What is the treatment for haemochromotasis when phlebotomy is contraindicated in stages 2,3,4 (such as anaemia, cardiac disease or venous access issues)
Iron chelation therapy - Both oral agents (Deferasirox) and parenteral agents (Desferrioxamine) are available dependent on the patient’s likelihood of compliance and response.
Patients with end stage cirrhotic liver disease due to haemochromatosis are candidates for:
Liver transplantation. It is important to note that transplant outcomes are worse compared to other causes of cirrhosis.
What are the complications of haemochromatosis?

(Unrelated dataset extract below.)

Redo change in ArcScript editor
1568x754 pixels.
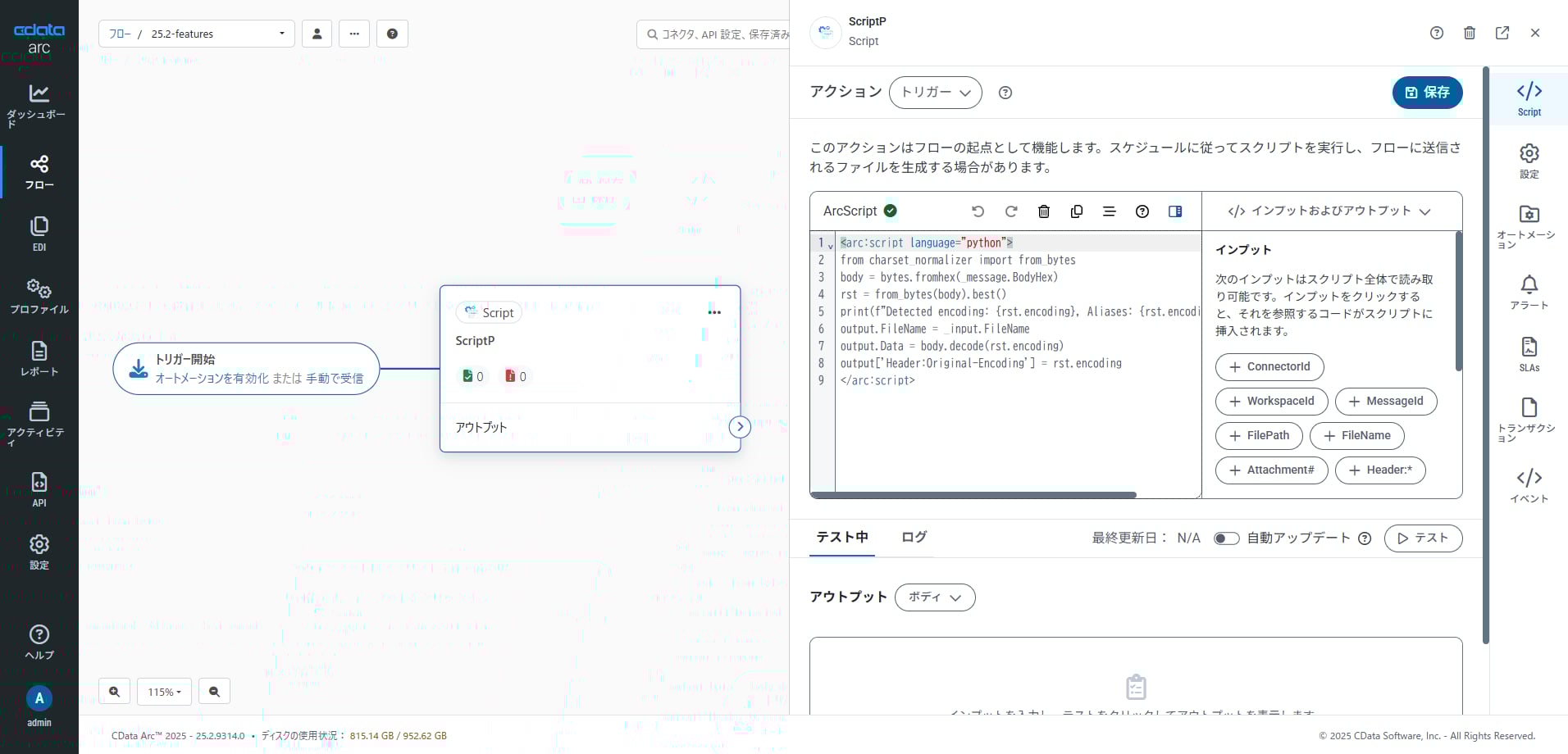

The main complications are a result of oxidative damage to organs. In addition, deranged iron scavenging increases susceptibility to certain organisms such as Listeria monocytogenes and haemochromatosis patients exhibit increased bone loss and osteoporosis which is multifactorial in nature.
Direct organ damage complications include:
Liver:
Fibrosis or cirrhosis
Hepatocellular carcinoma: cirrhosis patients have a 100 fold increased risk of developing liver cancer
Diabetes mellitus:
The risk is not significantly raised in these patients compared to population but this is due to the overwhelming obesity prevalence rather than iron overload itself not being a risk for progression of diabetes mellitus
Heart:
Arrhythmia due to iron deposition in conduction pathway
Cardiomyopathy: either dilated or dilated-restrictive
Chronic congestive heart failure
Hypogonadism:
Hypogonadotrophism can result from iron depositing in the pituitary direct damage to gonads
What is the prognosis of haemochromatosis?
Prognosis is dependent on severity of disease at diagnosis.
Patients without clinical symptoms of organ damage (such as cirrhosis or diabetes mellitus) at the time of diagnosis often have unchanged life expectancy from healthy individuals
However, large studies put the relative risk at over 2 and the mean survival at 21 years for patients who have cirrhosis at the time of diagnosis
Life-limiting complications
Cirrhosis at the time of diagnosis increases the risk of life-limiting complications such as hepatocellular carcinoma, diabetes mellitus and cardiac disease
Liver disease is exacerbated by additional liver injury (for example from alcohol and hepatitis infection).
Liver transplant is indicated for cirrhosis and cancer development but post-transplant prognosis (1- and 5-year survival) is significantly worse for haemochromatosis compared to other diseases that necessitate liver transplant
Which of complication of haemochromatosis would be most likely to show improvement with venesection?
Cardiomyopathy caused by haemochromatosis can significantly improve with regular venesection therapy.